> **WORK INSTRUCTIONS**:
Go through the data and copy each line where the string "height" appears.
BEGIN SUPPLIED ENTRIES
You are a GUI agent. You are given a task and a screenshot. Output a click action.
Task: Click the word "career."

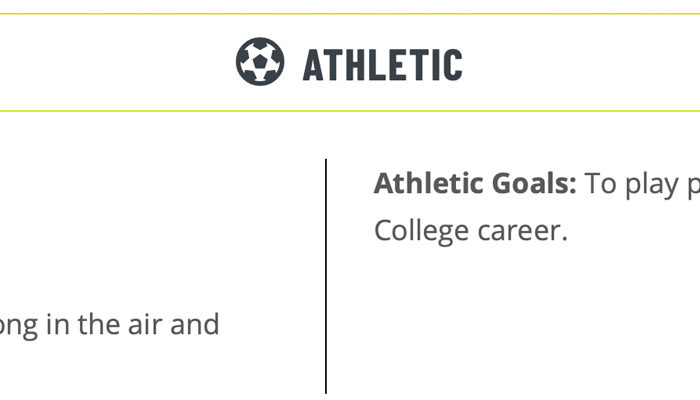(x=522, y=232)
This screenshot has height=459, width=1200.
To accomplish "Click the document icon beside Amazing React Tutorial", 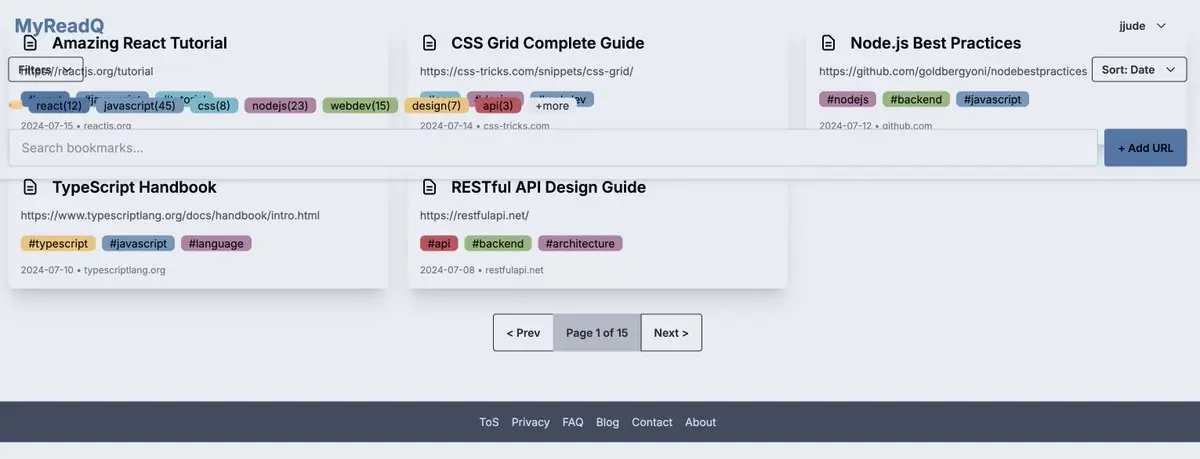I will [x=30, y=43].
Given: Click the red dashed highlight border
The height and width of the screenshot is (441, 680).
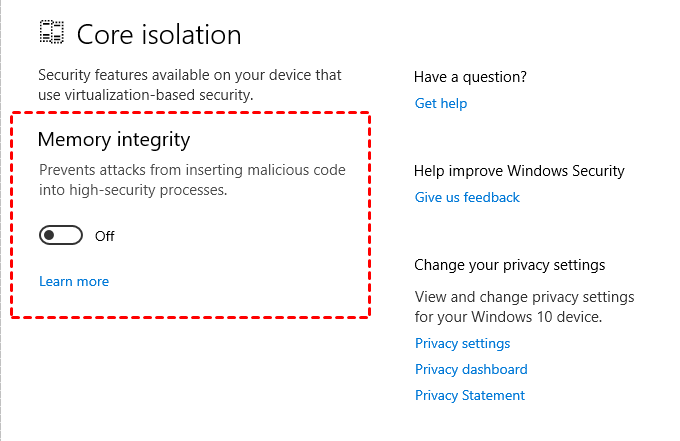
END SUPPLIED ENTRIES
> **ANSWER SECTION**:
This screenshot has height=459, width=1200.
The height and width of the screenshot is (441, 680).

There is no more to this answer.